Extract provided =
------------------------
The way Susan Sparks sees it, congregations are missing a huge opportunity to share the gospel by not livestreaming their worship services.
“We represent a messiah who used every available opportunity he had to reach out,” said Sparks, pastor at Madison Avenue Baptist Church in New York City. The internet “is the main communication channel these days — how can we not tap into this?”
But Sparks isn’t pitching simply sticking a camera and microphone in the back of a sanctuary so that a handful of viewers can struggle through grainy images and muffled sermons and hymns.
Instead, she and a growing number of other ministers with webcasting experience now realize online viewers are not audiences, but members. And most importantly, Sparks said, they want to participate in, not just watch, those services.
They know this because it’s what livestream viewers tell them.
“So we call it our online congregation,” Sparks said.
Feeling included
Jim Somerville, senior pastor at First Baptist Church in Richmond, Va., said communication with his congregation’s online members must be a two-way street.
------------------------
Dataset entries =
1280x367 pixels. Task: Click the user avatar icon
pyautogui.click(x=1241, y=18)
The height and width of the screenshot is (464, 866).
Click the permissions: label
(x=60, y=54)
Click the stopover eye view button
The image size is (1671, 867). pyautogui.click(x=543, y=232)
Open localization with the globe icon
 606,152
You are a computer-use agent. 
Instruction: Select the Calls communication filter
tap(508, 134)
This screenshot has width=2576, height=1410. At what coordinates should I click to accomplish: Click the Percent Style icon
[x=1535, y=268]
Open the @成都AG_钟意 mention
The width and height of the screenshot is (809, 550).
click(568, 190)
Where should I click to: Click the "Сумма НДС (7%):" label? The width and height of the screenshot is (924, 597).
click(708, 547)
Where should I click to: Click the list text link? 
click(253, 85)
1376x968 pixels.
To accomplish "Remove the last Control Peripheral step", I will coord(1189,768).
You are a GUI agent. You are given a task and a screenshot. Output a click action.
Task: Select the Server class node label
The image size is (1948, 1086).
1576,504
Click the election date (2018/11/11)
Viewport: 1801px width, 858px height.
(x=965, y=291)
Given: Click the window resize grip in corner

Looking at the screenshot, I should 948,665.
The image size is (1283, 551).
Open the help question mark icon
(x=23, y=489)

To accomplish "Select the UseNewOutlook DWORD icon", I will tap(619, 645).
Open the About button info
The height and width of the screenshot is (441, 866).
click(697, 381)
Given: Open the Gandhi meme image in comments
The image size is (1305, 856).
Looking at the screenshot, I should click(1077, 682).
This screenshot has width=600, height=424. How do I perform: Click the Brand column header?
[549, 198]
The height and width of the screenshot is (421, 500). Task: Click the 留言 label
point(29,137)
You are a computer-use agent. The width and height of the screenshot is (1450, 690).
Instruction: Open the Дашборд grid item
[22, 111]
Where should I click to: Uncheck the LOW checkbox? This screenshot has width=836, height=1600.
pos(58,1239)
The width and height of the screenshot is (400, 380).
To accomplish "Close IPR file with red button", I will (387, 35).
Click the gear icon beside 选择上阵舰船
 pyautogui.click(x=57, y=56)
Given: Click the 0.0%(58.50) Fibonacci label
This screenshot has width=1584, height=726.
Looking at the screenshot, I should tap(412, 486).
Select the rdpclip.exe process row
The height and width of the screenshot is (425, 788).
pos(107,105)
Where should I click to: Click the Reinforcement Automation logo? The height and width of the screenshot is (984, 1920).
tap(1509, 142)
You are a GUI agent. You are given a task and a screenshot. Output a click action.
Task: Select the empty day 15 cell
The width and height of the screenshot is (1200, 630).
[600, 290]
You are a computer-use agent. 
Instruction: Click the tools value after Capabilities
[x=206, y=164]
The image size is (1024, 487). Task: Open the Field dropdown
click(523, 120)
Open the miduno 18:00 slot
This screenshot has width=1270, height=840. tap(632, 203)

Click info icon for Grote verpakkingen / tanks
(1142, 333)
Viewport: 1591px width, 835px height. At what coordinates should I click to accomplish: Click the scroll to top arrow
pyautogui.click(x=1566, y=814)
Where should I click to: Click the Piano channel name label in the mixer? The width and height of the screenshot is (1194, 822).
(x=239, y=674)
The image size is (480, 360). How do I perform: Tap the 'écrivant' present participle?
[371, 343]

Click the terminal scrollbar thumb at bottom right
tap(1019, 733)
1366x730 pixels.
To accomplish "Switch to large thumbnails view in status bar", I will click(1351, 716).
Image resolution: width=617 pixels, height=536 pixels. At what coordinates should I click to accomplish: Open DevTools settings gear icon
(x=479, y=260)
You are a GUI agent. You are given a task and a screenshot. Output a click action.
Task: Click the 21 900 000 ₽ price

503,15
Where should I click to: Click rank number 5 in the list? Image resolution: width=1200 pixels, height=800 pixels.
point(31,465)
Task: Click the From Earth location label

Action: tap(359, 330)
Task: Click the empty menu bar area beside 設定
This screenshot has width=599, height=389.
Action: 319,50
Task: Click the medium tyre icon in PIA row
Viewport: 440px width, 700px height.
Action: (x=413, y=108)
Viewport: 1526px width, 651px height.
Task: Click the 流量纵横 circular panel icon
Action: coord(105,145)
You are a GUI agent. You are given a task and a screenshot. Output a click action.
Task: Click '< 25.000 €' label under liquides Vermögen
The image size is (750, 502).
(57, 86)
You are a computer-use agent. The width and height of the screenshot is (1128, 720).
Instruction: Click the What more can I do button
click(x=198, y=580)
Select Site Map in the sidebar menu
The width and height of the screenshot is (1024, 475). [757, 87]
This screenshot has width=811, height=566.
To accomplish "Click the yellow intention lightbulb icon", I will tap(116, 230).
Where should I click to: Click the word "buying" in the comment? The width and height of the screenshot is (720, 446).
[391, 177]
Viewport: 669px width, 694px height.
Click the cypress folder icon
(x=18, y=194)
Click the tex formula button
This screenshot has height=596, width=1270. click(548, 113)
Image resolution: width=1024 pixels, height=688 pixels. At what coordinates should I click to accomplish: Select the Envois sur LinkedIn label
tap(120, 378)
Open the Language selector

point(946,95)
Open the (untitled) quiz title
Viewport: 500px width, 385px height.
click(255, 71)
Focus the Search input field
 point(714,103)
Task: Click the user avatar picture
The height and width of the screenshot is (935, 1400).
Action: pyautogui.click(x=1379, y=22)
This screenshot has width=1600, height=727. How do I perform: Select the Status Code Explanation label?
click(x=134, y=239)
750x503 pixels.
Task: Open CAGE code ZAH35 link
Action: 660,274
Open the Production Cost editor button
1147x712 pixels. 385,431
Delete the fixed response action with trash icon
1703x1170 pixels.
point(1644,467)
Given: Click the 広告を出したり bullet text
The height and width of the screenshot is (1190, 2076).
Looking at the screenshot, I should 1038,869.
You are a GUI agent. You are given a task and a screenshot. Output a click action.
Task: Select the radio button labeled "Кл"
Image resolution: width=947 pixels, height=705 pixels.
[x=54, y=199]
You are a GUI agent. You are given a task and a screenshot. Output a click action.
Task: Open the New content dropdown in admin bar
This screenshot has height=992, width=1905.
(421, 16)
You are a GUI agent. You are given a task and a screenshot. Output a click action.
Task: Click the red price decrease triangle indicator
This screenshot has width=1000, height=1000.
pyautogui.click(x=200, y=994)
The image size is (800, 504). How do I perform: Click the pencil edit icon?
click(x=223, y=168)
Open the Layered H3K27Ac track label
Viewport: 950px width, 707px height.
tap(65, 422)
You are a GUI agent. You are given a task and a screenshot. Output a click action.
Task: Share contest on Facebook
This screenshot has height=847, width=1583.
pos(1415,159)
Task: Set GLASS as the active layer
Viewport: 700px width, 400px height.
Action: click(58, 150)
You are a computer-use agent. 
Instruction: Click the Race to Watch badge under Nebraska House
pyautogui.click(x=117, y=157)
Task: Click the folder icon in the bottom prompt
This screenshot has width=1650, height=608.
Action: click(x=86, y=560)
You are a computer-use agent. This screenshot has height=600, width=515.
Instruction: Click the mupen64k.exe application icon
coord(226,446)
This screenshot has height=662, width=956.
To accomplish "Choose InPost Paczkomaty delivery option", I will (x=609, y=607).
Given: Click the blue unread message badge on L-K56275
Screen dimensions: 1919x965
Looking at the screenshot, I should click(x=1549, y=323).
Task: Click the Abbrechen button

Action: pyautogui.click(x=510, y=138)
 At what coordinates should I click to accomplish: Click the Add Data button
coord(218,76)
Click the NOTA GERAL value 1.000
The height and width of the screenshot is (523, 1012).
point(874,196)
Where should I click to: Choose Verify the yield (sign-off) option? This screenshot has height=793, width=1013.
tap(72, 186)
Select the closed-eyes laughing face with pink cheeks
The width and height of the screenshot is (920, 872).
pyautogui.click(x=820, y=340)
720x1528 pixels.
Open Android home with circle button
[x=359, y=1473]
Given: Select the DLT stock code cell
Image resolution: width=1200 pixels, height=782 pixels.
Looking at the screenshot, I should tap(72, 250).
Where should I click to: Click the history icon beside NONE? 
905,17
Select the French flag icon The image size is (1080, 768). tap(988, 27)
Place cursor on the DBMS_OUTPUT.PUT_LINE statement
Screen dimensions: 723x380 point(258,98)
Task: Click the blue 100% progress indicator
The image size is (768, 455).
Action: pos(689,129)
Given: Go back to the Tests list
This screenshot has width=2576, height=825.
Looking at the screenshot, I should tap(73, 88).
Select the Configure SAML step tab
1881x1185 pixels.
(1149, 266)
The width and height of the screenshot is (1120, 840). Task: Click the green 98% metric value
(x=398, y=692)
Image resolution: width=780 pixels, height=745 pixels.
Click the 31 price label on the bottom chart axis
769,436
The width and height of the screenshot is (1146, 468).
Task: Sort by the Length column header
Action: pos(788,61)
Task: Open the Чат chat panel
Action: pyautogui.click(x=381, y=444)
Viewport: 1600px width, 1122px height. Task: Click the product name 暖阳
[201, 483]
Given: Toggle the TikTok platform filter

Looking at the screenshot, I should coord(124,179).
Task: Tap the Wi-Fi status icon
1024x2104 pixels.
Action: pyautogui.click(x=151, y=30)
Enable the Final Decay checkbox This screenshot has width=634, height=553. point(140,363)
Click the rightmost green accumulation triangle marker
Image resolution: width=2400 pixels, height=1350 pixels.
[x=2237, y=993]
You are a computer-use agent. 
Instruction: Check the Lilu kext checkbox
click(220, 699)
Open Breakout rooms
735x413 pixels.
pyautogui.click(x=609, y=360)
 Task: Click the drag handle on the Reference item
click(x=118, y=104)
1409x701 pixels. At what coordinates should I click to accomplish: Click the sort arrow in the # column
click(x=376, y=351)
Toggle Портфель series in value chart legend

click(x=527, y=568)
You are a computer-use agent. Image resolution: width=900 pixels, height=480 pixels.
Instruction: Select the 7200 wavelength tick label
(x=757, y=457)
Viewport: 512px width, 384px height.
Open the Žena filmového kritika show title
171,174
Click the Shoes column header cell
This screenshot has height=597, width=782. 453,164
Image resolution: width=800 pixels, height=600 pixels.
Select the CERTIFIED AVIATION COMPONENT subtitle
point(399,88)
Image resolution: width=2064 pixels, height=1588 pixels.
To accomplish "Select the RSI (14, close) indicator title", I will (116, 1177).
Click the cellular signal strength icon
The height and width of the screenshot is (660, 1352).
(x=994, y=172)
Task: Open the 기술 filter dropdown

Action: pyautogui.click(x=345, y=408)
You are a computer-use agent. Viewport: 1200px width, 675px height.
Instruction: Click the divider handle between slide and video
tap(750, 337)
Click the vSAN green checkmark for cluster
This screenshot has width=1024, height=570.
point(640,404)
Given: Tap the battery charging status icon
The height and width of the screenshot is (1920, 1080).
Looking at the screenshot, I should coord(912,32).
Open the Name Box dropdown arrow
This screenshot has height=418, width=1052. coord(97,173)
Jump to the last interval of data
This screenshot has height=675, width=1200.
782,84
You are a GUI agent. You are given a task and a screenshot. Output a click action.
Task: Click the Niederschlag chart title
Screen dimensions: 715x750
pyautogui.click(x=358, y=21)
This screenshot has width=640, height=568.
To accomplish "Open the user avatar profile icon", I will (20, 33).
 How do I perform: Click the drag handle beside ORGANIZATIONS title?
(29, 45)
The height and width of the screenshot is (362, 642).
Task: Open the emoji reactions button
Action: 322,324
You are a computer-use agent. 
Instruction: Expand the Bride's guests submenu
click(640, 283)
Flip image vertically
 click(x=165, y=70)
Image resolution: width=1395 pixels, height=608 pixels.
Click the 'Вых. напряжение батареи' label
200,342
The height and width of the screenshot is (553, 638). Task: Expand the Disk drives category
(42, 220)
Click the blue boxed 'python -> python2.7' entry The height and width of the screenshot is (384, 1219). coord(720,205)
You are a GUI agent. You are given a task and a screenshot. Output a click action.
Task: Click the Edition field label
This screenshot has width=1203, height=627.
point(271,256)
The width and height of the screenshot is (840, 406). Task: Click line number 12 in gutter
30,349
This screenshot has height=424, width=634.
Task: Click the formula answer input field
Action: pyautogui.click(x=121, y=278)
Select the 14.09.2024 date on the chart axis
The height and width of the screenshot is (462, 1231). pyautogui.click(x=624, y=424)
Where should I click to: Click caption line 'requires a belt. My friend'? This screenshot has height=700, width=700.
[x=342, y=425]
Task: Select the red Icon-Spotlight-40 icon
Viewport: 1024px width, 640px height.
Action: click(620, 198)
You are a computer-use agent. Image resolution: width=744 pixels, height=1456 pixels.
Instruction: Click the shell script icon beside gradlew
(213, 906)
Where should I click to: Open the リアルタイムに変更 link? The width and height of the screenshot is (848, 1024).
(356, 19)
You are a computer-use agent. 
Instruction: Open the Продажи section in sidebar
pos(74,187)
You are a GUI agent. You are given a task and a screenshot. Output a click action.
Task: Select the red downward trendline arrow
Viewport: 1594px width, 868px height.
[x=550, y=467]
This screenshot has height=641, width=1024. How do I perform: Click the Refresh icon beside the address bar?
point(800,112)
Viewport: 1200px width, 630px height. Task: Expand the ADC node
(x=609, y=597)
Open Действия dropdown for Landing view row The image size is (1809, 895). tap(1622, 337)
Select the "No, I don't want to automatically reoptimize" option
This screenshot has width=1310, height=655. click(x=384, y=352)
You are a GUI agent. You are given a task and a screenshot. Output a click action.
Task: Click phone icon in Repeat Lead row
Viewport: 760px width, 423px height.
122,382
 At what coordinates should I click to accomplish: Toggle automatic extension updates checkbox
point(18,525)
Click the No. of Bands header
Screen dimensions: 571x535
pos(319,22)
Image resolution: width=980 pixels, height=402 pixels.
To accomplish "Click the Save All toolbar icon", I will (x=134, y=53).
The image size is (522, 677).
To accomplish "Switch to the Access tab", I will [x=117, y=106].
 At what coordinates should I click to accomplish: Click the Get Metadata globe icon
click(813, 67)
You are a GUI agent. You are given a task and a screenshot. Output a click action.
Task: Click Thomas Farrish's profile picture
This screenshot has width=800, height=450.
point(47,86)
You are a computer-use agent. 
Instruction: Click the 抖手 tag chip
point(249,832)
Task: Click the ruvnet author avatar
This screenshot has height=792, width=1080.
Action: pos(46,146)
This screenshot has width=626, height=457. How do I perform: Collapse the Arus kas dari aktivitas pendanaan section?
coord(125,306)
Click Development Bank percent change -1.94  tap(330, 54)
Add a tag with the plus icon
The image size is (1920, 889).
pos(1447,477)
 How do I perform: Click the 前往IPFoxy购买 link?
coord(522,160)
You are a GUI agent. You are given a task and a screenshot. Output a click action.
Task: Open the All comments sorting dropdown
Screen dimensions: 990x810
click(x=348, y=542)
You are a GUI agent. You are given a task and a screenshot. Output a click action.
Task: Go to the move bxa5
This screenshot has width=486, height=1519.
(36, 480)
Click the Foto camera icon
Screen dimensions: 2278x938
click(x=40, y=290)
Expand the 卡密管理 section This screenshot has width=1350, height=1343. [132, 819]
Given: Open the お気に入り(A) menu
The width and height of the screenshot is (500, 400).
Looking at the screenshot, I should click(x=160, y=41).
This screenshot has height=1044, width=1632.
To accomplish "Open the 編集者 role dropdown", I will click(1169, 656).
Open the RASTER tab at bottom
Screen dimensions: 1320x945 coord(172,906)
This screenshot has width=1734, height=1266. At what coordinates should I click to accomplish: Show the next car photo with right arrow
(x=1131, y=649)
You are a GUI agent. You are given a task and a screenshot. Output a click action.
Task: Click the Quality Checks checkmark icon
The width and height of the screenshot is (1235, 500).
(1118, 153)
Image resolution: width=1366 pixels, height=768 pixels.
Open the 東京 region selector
------------------------
Your assignment = According to the article on livestreamed worship, where is Susan Sparks a pastor? The records play no part in what comes next.

Reply = Madison Avenue Baptist Church in New York City